Book Review: Funny You Should Ask

I started reading Funny You Should Ask with high hopes. The troupe was right up my alley – a young journalist gets the break of a lifetime when she’s hired to write a profile on a movie star. The weekend they spend together proves to be life-changing, but their paths and careers take them in opposite directions. Ten years later, she finds herself back in Los Angeles and facing the task of writing a follow-up interview and the opportunity to find out what that weekend meant to him. 

An every woman journalist and an international movie star? Sign me up. 

Funny You Should Ask alternates between then and now and is told from the point of view of Chani Horotiwz. Then she was a twenty-something journalist with an MFA watching all of her classmates land book deals while she churned out puff pieces. She was assigned the task of profiling movie star Gabe Parker, her celebrity crush and the latest James Bond, and found herself pulled into his whirlwind for an unforgettable weekend that included a movie premiere, going to a gay club with his best friend, fellow actor Ollie, and a house party. The profile she ultimately wrote changed her life and skyrocketed her career while Gabe’s own career soared – until it crashed. 

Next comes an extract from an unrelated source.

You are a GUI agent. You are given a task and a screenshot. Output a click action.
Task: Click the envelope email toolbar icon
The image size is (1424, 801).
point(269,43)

Now, Chani is back in Los Angeles after spending several years in New York. She is fresh off a brutal divorce and trying to put the pieces back together while her career continues to boom. Gabe’s PR team reaches out with a request for her to write a follow-up piece in an attempt to help clean up Gabe’s tarnished image and she reluctantly agrees in an effort to find out if that weekend meant anything to him. We learn their paths have crossed a few times over the years, and that a lot has happened both between them and to them. 

Funny You Should Ask had so much potential. Gabe is a changed man and he wants Chani to know it. It’s clear he still has feelings for her and he convinces her to go with him to his Montana hometown as part of the profile where she meets his family and learns about the project he’s working on with Ollie. There is so much build up, so much tension, and then… It falls flat. The ending is anti-climatic and Chani goes from likable to borderline annoying while Gabe himself remains steadfast and arguably undeserving of some of the treatment he receives. 

And we really needed more Ollie who proves to steal the spotlight whenever he appears on the page. 

I wouldn’t say skip Funny You Should Ask altogether. I have a few friends who loved the book. I would go into it with low expectations, however, and decide for yourself whether or not the story falls flat or wraps up with the sweetness of a Hallmark movie.